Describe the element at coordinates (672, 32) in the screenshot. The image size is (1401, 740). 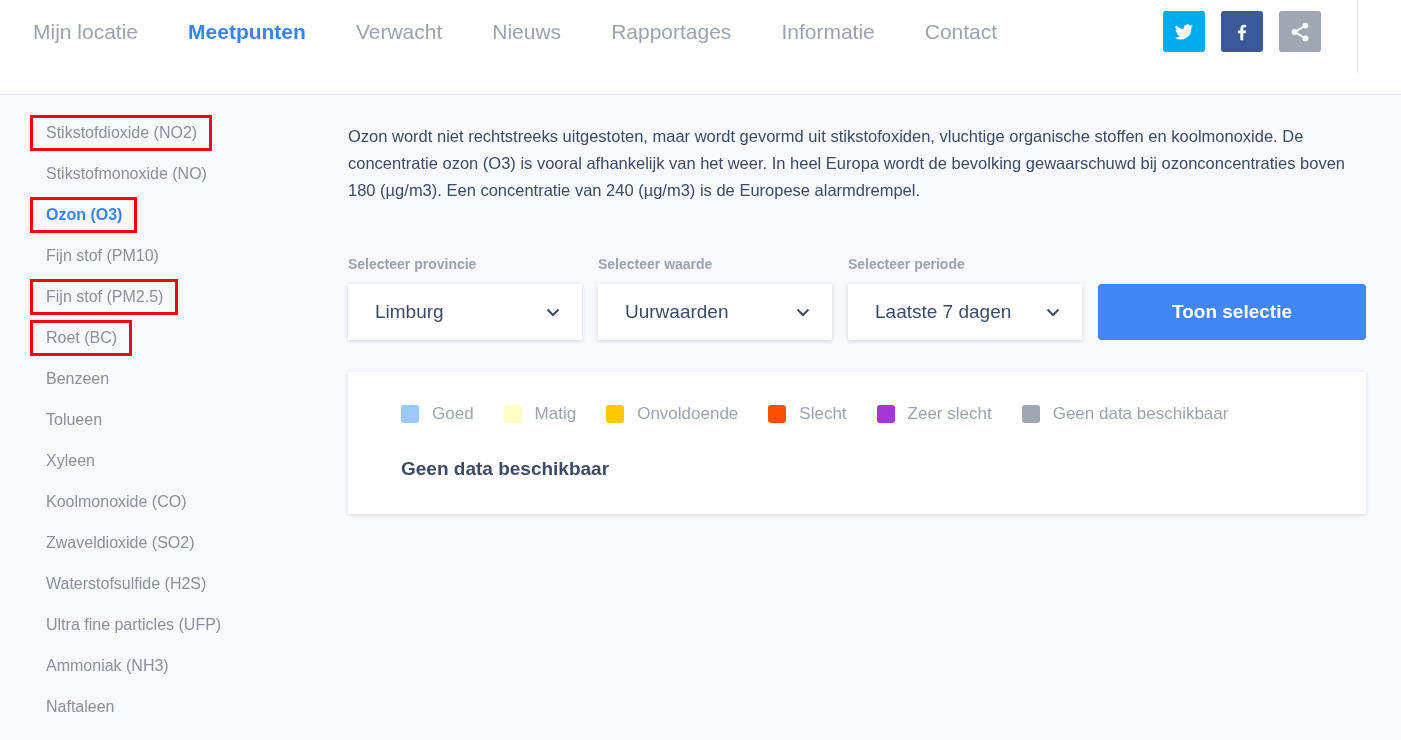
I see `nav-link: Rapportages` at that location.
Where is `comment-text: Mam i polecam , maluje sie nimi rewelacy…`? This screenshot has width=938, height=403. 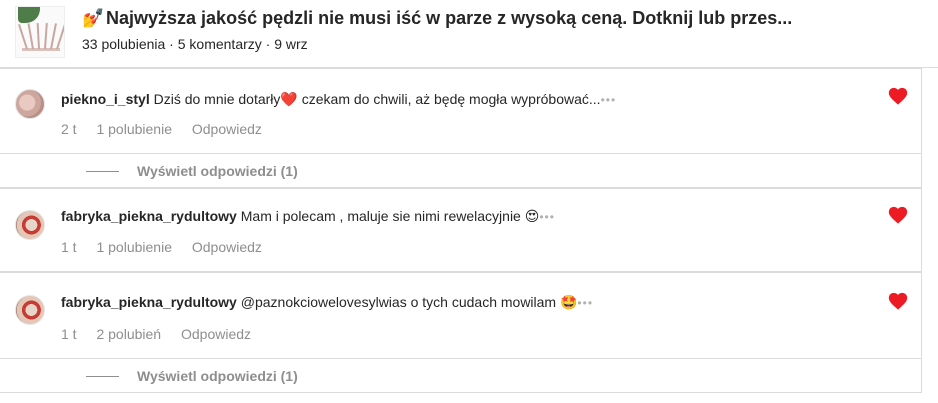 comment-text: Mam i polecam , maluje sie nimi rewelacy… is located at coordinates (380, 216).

══════════

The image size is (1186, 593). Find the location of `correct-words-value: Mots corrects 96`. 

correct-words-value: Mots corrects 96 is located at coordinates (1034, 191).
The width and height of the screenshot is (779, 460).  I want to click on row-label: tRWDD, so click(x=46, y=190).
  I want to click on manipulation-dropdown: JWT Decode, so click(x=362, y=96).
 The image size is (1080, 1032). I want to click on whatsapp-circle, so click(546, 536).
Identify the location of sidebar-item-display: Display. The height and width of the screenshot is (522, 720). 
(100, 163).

══════════

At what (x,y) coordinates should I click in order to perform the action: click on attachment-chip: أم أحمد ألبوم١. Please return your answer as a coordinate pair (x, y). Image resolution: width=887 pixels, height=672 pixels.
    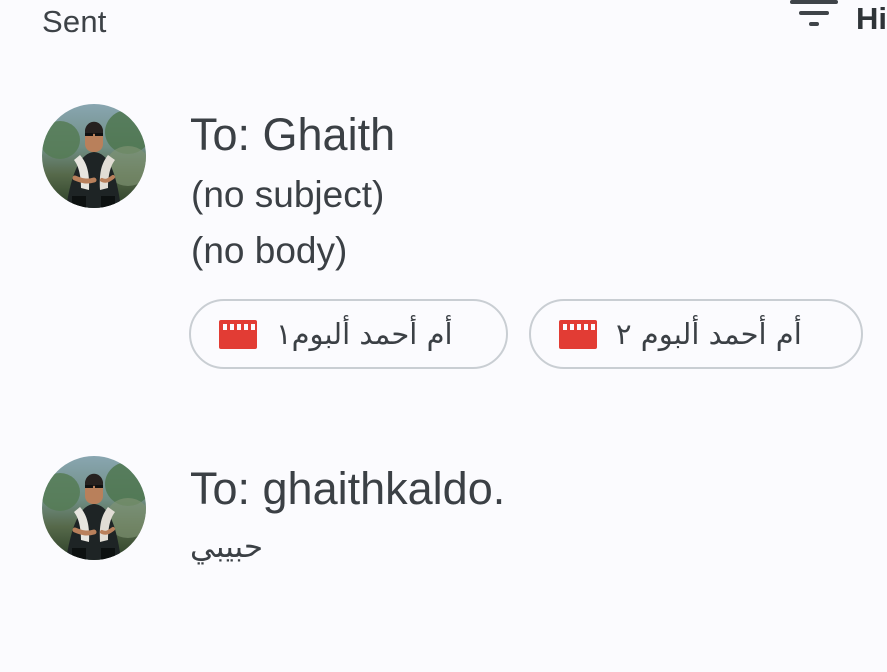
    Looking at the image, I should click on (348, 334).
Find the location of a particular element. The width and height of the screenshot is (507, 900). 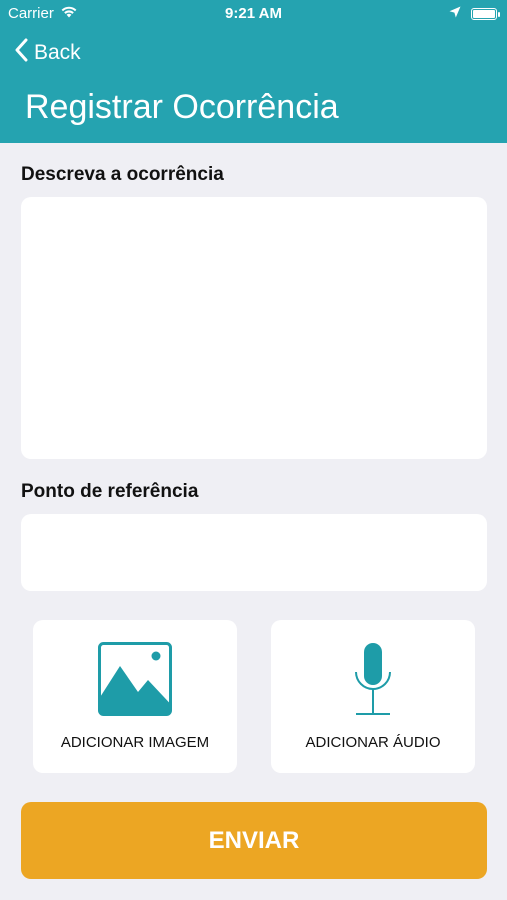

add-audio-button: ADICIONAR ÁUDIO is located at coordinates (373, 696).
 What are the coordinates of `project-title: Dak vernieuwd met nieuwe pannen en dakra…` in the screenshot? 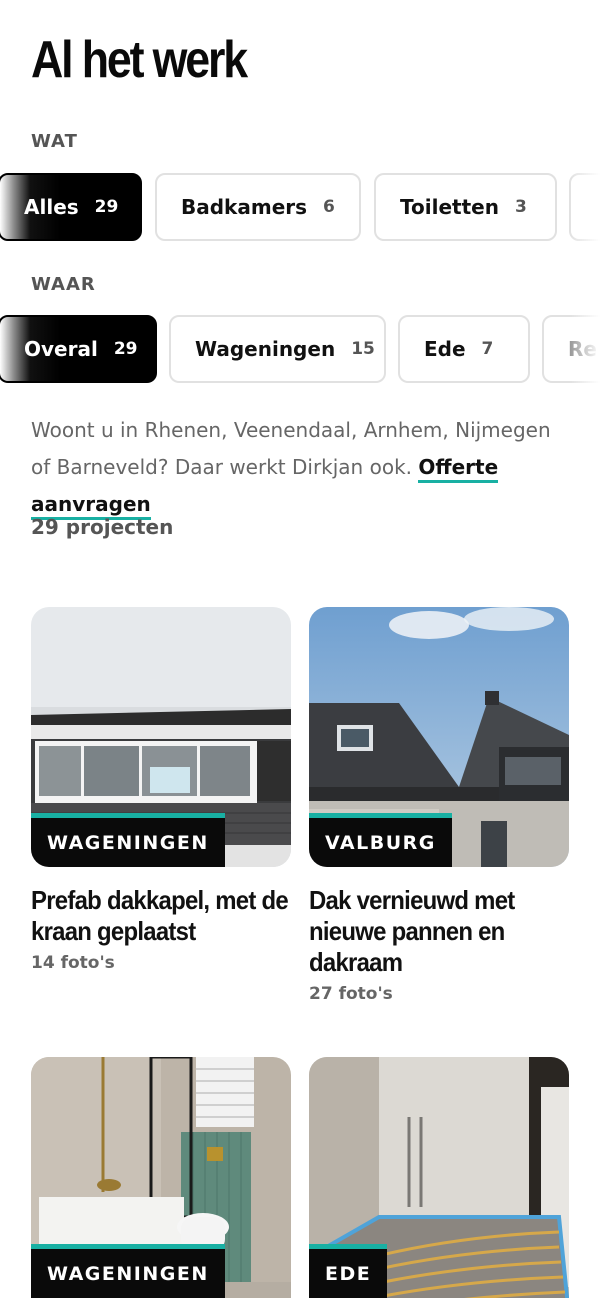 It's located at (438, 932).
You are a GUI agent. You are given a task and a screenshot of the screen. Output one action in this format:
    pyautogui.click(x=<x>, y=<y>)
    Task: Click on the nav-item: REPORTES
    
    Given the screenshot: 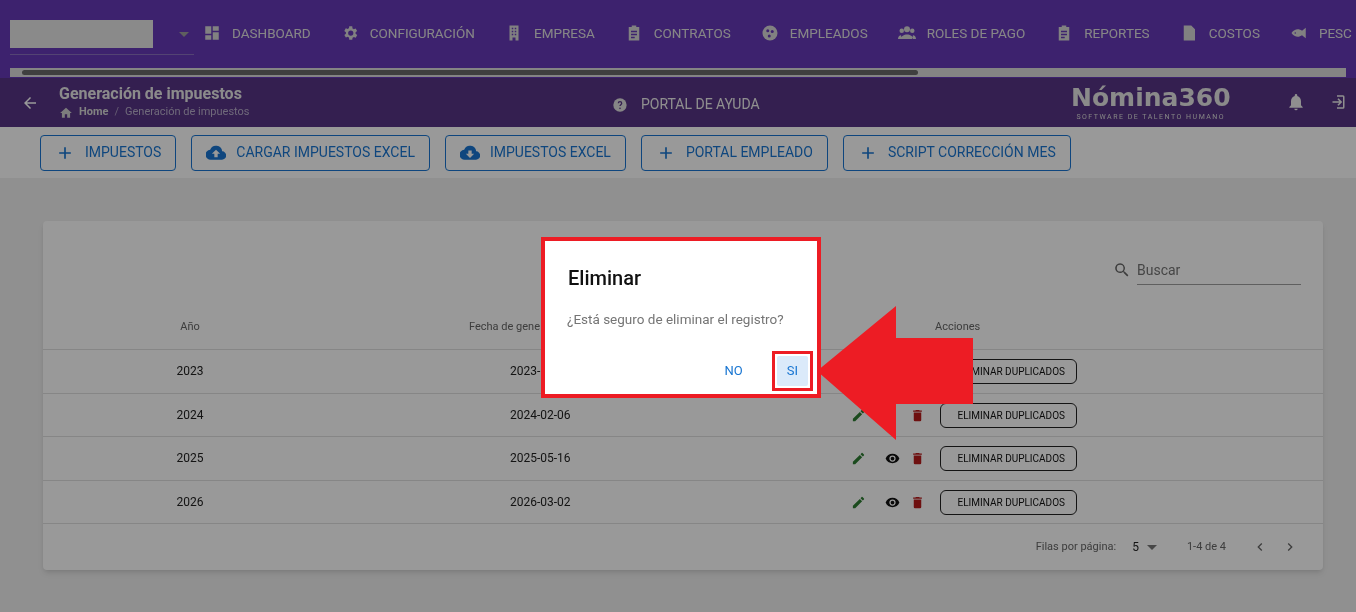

══════════

Task objective >> Lay out the records from the line containing "Describe the element" through the line containing "at that location." as a two-column CSV with the columns input and output. Give one row per record, put each field in quotes, replace line breaks with spaces, and omit the pictures.

Output of the exercise >>
input,output
"Describe the element at coordinates (672, 32) in the screenshot. The image size is (1401, 740).","I see `nav-link: Rapportages` at that location."